How do we avoid the abject failure to deliver on time and on budget for so many projects? Two methods you may find useful, whether you are preparing to run a marathon, renovate your house, or implement a new ERP system or a major infrastructure project, are:

1.Examine how long similar projects have taken to complete.

You might think your project is genuinely unique. It probably isn’t. There will be something out there that is sufficiently similar that it will help you to inform your project.

For example, many companies have implemented new ERP systems such as SAP. There is a wealth of information on how long these implementations can take, the common issues that can create delays or problems, and the actual payback versus estimated payback.

There are websites that offer ballpark estimates of what specific house renovations can cost. This information can be used to validate proposed costs.

There is a vast amount of data on the average time taken to run a marathon based on age and time spent training. Whilst your circumstances will be a little different to others, by taking these ballpark estimates and adjusting them to take into account your circumstances you can arrive at a much more meaningful and accurate estimate.

1.Consider the skills and capabilities you have. How do these compare to the people who have completed similar projects?

Do you have the knowledge, time and resources that mean you are likely to do significantly better or is it the case that you are comparable to other people who have completed similar projects? If you have colleagues who have successfully implemented an ERP in another business then you may have more confidence than if you don’t.

If you are a site manager for a building company, it is likely you will be able to manage renovating your home with fewer issues than someone who has never managed a renovation before and has no technical experience.

An experienced endurance athlete is likely to have a better idea of how possible it is to train the required amount of time to achieve a desired finishing time in a marathon than a novice runner attempting their first marathon.

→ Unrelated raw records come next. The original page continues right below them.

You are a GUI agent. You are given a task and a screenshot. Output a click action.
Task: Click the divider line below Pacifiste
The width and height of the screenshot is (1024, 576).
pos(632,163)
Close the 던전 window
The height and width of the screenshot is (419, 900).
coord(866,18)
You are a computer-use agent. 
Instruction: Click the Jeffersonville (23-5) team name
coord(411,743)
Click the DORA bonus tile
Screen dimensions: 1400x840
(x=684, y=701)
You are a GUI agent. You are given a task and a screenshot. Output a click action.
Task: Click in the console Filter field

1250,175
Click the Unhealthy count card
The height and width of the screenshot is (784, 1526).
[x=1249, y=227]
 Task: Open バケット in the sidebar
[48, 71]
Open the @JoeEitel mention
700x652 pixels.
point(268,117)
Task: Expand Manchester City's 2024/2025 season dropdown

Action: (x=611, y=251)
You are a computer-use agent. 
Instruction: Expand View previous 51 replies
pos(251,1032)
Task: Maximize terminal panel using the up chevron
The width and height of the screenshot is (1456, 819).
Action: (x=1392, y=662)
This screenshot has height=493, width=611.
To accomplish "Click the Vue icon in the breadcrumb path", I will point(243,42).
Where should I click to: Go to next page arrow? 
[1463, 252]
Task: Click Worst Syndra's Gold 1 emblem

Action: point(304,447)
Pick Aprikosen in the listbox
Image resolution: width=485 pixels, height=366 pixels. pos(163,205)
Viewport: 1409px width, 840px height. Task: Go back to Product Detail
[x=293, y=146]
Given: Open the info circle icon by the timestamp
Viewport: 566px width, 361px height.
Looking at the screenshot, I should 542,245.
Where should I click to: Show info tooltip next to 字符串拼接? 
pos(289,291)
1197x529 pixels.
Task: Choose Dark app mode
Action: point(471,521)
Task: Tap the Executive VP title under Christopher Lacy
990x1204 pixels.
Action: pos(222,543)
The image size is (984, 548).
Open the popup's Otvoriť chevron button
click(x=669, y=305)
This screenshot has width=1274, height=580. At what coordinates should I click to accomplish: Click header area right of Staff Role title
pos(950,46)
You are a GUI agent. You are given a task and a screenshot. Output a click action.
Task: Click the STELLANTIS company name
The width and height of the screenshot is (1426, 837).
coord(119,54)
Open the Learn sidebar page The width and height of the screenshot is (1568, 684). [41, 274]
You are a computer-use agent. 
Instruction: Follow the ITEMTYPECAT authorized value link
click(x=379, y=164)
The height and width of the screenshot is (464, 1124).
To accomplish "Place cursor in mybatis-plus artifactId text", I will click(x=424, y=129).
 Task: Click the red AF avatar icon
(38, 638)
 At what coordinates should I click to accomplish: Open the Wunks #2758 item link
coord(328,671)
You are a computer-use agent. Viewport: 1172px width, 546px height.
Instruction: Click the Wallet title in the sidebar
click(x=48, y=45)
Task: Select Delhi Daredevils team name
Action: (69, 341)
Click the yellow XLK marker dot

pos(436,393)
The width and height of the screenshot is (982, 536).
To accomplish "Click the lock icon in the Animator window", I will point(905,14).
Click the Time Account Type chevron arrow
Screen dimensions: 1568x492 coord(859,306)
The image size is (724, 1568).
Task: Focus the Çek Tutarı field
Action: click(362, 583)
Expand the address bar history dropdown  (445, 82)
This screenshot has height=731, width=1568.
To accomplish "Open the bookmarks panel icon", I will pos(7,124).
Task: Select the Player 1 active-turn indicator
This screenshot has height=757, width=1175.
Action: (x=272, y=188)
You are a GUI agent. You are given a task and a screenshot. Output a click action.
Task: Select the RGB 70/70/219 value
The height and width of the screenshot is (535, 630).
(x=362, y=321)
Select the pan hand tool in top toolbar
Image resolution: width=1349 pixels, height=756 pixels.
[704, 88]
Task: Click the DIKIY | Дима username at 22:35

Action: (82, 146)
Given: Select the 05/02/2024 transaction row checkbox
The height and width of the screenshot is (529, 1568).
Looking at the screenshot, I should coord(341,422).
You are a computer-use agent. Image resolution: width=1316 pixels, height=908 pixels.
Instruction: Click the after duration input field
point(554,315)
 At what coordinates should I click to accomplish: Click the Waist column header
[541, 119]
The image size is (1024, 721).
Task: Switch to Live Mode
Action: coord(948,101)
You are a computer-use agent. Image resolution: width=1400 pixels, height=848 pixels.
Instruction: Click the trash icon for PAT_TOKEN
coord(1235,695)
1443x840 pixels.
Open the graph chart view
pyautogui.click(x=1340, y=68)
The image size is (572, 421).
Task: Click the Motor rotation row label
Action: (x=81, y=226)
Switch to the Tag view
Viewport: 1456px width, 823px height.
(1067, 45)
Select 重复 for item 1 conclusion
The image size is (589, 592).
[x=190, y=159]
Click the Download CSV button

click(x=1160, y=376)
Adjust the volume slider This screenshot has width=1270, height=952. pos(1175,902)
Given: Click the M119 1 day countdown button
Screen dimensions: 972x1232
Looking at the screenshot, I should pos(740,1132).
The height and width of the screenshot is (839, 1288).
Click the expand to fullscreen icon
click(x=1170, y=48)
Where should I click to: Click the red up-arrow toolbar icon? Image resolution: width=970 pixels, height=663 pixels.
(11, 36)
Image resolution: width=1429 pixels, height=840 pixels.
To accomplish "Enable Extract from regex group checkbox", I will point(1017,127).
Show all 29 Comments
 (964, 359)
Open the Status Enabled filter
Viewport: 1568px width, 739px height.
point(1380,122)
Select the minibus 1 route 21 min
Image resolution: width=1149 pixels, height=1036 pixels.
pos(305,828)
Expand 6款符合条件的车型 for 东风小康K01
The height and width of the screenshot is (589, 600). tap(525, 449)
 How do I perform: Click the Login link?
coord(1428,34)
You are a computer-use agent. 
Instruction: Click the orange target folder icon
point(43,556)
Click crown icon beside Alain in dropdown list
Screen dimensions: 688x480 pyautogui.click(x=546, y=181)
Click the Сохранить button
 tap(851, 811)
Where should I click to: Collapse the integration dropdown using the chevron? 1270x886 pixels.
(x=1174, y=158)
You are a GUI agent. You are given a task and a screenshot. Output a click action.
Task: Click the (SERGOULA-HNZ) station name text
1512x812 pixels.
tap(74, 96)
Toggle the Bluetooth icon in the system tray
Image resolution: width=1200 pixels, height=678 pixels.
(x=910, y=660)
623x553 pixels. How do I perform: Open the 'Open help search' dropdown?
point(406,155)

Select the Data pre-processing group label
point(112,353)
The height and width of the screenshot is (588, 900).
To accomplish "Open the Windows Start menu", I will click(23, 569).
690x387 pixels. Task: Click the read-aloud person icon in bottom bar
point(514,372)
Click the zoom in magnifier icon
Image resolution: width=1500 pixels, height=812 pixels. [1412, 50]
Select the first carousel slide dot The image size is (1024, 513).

Just when you might be thinking, “Well, that’s all common sense”, the way we assess data can also be problematic. Take a moment to consider the research of Nobel prize winner Daniel Kahneman and Amos Yversky. They demonstrated that people will place an exaggerated faith in the stability of results from small samples. In other words, you may read one example of something going well and place a disproportionate value on that insight, and this influences the robustness of the decisions taken. The work of Kahneman and Yversky, Flyvbjerg and Buehler reinforces the point that it is not changes in the scope or complexity of projects that is the issue, it is how people perceive these changes and interpret the data that can lead to a bias to underestimate their impact.

It’s never fun correcting projects that have failed. But failure isn’t an inevitability. What it does require is a brutally honest assessment at the outset based on a deep understanding of base-line data. We need to temper our optimism with brutal facts. The trouble is, this is unlikely to make for great TV.